Just over three years ago, Kenneth Knack was browsing the local history section at a Chicago-area Border’s bookstore.
The native Forest Parker spotted a regional collection of Arcadia Publishing’s “Images of America” – a series of history books that chronicle cities, towns and neighborhoods nationwide, using archived pictures and illustrations.
“Oak Park, Berwyn, Maywood all had books,” Knack said.
“Forest Park is much more interesting than those towns,” he added. “I thought there should be a book.”
Knack fancies himself an amateur historian and has spent years poring over Forest Park’s past.
In 2007 he contacted Arcadia and posed the idea of putting together a book of old postcards from Forest Park, ranging from roughly 1910 to the 1960s. But he didn’t have enough postcards, so the idea was squashed.
A year later, Arcadia contacted Knack and asked him to compile photographs for a picture book on the town’s history.
He spent the next two years borrowing and scanning photographs and illustrations from village hall, local businesses, cemeteries, churches, friends and friends of friends.
The result is a pictorial timeline chronicling the town’s roots – from the Native-American encampment along the DesPlaines River up to the present commercial district on Madison Street.
Most are aware of the omnipresence of cemeteries in the village, but did you know that settler Ferdinand Haase only decided to sell land that would become Concordia and Waldheim cemeteries in order to keep rowdies from Chicago out of his picnic grounds?
Or that famed evangelist Billy Sunday is buried at Forest Home Cemetery? Ironic because of the abundance of watering holes around town – the product of establishments that popped up in the 19th century to accommodate hungry and thirsty mourners before they returned home after burying their loved ones.
Other landmarks of yesteryear include a torpedo factory, a race track that included a golf course and an amusement park.
The latter attraction, aptly named Forest Park, opened in 1908 and took its name from the village, which had been called Harlem in the not-too-distant past.
The captions that accompany the photos Knack compiled are well researched, but some are so old or obscure that proper attribution was not possible.
Knack said he wants his book to spark an interest in local history.
“I would love to see it happen,” he said. “I was surprised that some of the guys on the police force didn’t even know there was an amusement park.”
Knack worked as an auxiliary police officer in Forest Park for 14 years, a job he still holds, even though he and his wife now live in Elmwood Park.
Diane Knack is happy the project is over.
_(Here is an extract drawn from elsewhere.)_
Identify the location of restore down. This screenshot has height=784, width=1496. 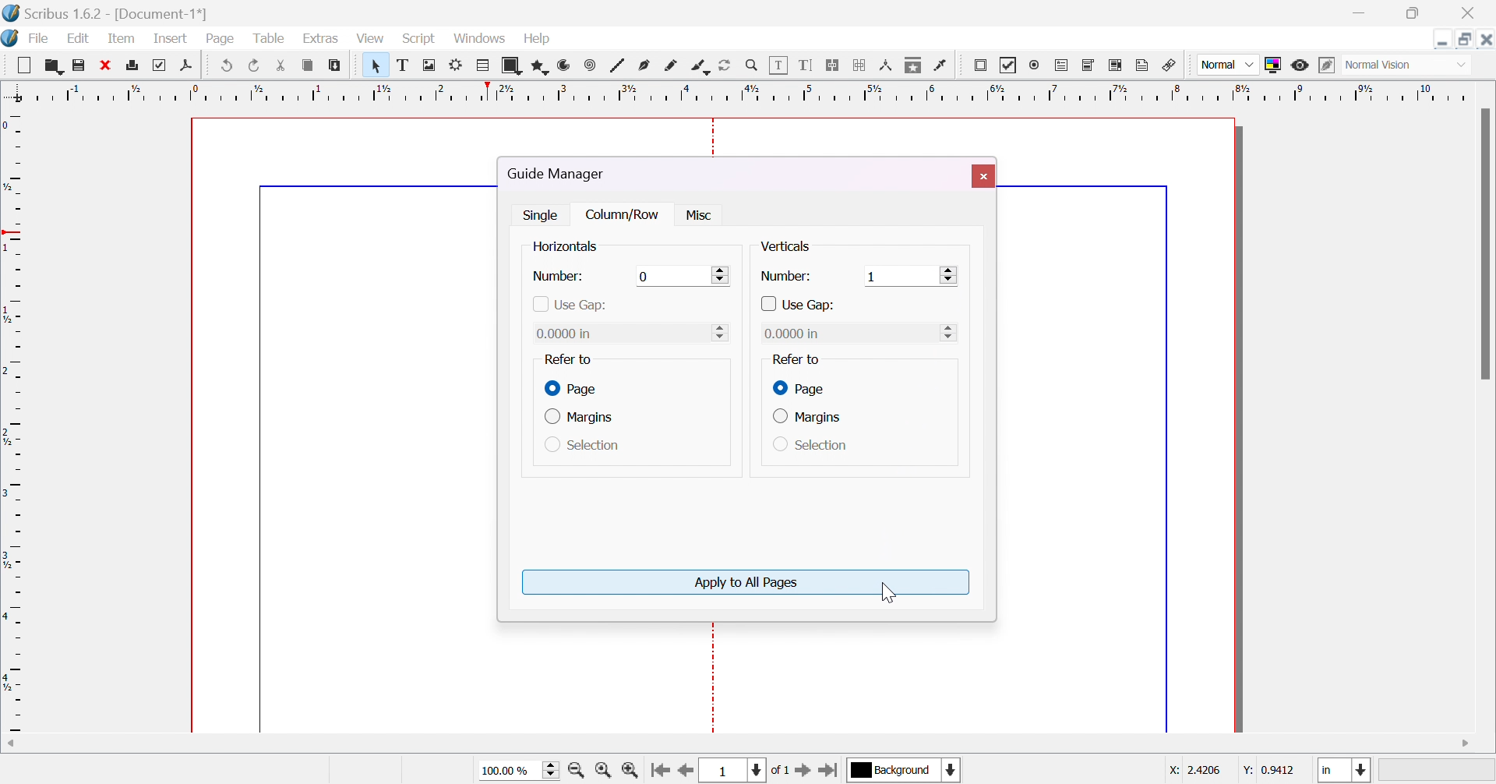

“I’m glad my dining room won’t smell of old pictures anymore,” she quipped.
Technical equipment also perished from continuous scanning and uploading.
“We had to buy a whole new computer and scanner,” Ken said.
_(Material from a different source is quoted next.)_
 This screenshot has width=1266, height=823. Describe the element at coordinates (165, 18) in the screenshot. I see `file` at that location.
Diane was an integral part of the project, though. “I could not have completed the book without her support, encouragement and advice,” he wrote in an e-mail.
Knack appeared at Centuries & Sleuths Bookstore, 7419 Madison, last Sunday, to discuss the book and his favorite topic: Forest Park.
A shy man, Knack was visibly nervous when he addressed the sizeable gathering; however, his timidity vanished when the kibitzing became all-things-Forest Park.
“This has been a passion of mine for a long time,” he told the audience.
This article has been updated to correct the spelling of Ferdinand Haase’s name, the date Kenneth Knack contacted Arcadia Publishing, and the date the Forest Park amusement park opened.